Zorlu Enerji durmak bilmiyor. Zorlu-V adlı 50 Mv gücünde jeotermal enerji tesisi için 2020 tarihinde yaptığı başvurunun ÇED raporunun halk tarafından onaylanması komediye dönüştü ve onaylandı. Bilirkişi raporu her zaman olduğu gibi projeyi hilafsız onayladı.
Yukarıda anlatılan serüven, son yirmi yılın ayak izlerini takip ederek oluşturduğumuz belge, bilgi ve kanaatlere dayanıyor. Neredeyse hiç yanılmayacağımızı varsayıyorum.

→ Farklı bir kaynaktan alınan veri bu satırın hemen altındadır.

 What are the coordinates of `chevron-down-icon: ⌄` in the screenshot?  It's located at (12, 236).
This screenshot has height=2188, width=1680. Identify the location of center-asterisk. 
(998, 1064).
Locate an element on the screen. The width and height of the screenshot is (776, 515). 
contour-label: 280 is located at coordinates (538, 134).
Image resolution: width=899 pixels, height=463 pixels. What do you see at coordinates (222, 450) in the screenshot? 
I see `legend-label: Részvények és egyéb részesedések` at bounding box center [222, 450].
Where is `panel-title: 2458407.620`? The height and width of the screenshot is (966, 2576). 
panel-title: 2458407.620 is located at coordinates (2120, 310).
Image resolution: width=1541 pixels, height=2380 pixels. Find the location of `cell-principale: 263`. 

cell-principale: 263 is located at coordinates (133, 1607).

Alcı-Karaismailler bölgesine yapılmak istenen HES projesi bu hikayenin neresinde ve anlatılan hikayeyle nerede/nasıl kesişiyor derseniz, şimdilik hikayeyi özümsemekle yetinirken, şu bilgiyi not olarak verelim. Sandalcık barajı için defter kapandı mı bilmiyoruz. Birkaç yıl sonra (2021) Balat Enerji tarafından 67 Mv kapasiteli bir HES ve Regülatör için izin alınıyor. Ön lisans numarası ÖN/10651-13/05102. EPDK 2024 tarihli yürürlükteki ön lisans numaraları içinde hala “yürürlükte” görünüyor. HES alan koordinatları 2023 yılında revize edilip değiştirilmiş. Yani bu şu demek oluyor, Alcı ve Karaismailler’de yapılmak istenen HES’in yanı sıra bir başka tehlike, hemen yanı başında, Sandalcık’ta eski baraj sahasında yinelenmek üzere görünüyor. Bölge halkı ve çevre savunucularının dikkatine!